(Extracted data entries)
--- START ---

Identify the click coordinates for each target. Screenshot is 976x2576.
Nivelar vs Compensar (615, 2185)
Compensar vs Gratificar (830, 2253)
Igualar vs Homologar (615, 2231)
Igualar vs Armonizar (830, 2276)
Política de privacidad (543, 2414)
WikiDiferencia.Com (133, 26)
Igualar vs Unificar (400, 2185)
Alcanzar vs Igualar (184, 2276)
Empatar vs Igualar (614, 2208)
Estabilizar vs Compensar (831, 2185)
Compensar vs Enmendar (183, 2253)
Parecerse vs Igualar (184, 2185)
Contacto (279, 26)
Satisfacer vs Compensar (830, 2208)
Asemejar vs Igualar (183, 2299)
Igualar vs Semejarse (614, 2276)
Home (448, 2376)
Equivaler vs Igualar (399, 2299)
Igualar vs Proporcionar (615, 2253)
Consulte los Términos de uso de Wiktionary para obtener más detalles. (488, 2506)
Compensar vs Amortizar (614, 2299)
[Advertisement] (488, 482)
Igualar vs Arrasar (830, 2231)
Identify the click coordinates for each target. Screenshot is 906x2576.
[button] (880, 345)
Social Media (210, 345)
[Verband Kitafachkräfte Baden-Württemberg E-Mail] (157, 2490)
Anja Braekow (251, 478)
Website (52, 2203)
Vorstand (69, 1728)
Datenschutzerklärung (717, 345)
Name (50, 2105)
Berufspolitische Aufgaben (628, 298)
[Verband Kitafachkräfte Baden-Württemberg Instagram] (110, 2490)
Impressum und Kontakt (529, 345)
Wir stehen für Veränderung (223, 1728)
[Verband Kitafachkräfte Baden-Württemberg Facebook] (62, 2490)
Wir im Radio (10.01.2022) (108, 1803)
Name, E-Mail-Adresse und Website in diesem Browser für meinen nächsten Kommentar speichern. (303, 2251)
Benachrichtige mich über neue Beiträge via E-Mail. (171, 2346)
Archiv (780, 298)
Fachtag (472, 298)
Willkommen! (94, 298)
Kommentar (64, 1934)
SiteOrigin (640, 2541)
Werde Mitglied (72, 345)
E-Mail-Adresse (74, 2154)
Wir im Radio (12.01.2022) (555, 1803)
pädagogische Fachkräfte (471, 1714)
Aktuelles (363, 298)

--- END ---

The answer consists of the lines above that include the word "Adresse", each copied exactly.

- _Response_
Name, E-Mail-Adresse und Website in diesem Browser für meinen nächsten Kommentar speichern. (303, 2251)
E-Mail-Adresse (74, 2154)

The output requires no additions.